In 1908, Marc-Aurèle Suzor-Coté returned from Paris and continued his experimental approach to painting. His explorations in colour, space and pictorial matter were unique in Canadian painting at the time. Critics were astonished at how he combined these visual innovations with landscapes and rural subjects. The artist drew inspiration from his hometown of Arthabaska, painting its winter scenes, river views and portraits of its inhabitants.

The painting La fille du pionnier combines the portrait of a young peasant with the details of a mosaic-like landscape. The figure of the young woman stands out in the foreground. While her bust in profile occupies a relatively understated space on the canvas, despite her red garment, her face is turned towards the viewer, becoming the central element of the painting. The striped shawl covering her head isolates her face, which appears to float above her small frame. She is a romantic presence in this evocative space created by the layering of different textures.

The spatial layout of this composition places the figure atop the background with no transition. This way of structuring the pictorial space, by closely linking the model to her environment, heralds some of the portrait work of Prudence Heward or Edwin Holgate. Suzor-Coté made a series of works featuring a young woman in an outdoor setting, including Pastourelle à Vallangoujard (Seine-et-Oise) (1899), collection of Musée des beaux-arts de Montréal, and Jeunesse et soleil (1913), collection of the National Gallery of Canada. Here, however, the near to square shape of the canvas imposes a different structure.

The landscape is rendered through bands of colour arranged at slight diagonals, lending a dynamic energy to the image. These layers are then set off by dabs of colour in different shapes and sizes that accentuate the stratification of the sections, where greens and turquoise alternate with browns and purplish oranges. The bluish tones of the woman’s shawl, moving from light to dark, are echoed in the horizon line and the sky.
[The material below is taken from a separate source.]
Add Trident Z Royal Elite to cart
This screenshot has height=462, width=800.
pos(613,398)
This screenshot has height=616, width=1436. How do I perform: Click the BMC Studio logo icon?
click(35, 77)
A band intersecting the middle of the landscape appears to be a body of water, gently mirroring the upper portion of the scene. This abstracted, suggested landscape serves as a counterpoint to the more sharply contoured figure, painted with parallel brush-strokes that become nearly invisible in her vibrant, luminous complexion.

The artist’s vantage point from slightly above raises the horizon line and highlights the young woman’s charming expression and pleasing, well-defined features. Suzor-Coté’s painting cultivates the art of seduction. Not only does his fresh and innocent subject shyly engage the viewer, but his rich palette, lively brushwork and original composition add to the pleasure in contemplating this painting.

We thank Laurier Lacroix, author of Suzor-Coté: Light and Matter, for contributing the above essay, translated from the French.

Please note: thoughout its extensive exhibition history, this work has also been referred to as La fille du fermier / The Settler's Daughter / The Farmer's Daughter / The Pioneer's Daughter / The Tiller's Daughter.